## Supplied data
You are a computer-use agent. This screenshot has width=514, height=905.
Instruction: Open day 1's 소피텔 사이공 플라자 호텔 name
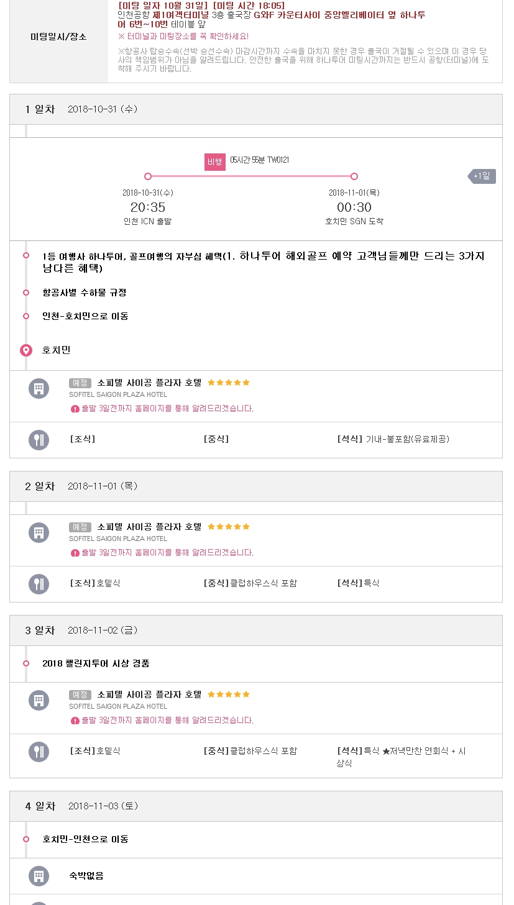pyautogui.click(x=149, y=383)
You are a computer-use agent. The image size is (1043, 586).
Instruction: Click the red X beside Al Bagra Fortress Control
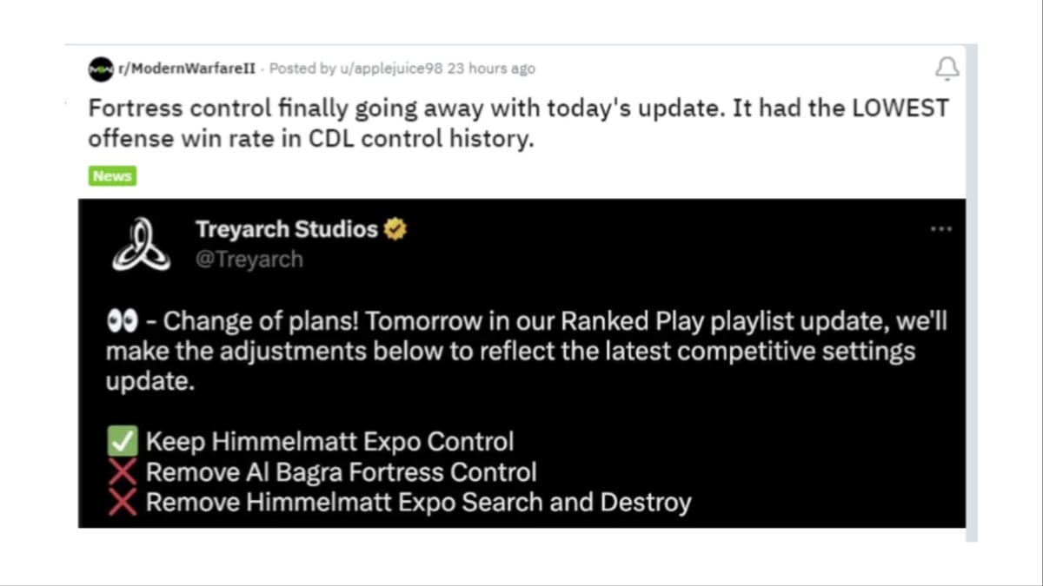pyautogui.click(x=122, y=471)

==

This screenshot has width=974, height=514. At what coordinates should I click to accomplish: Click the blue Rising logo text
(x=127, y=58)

* * *

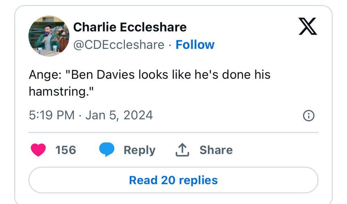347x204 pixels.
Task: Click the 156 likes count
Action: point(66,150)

## Task details
Give the number of lines in the listing above that hold the string "agent", with nothing else.

## Response area
2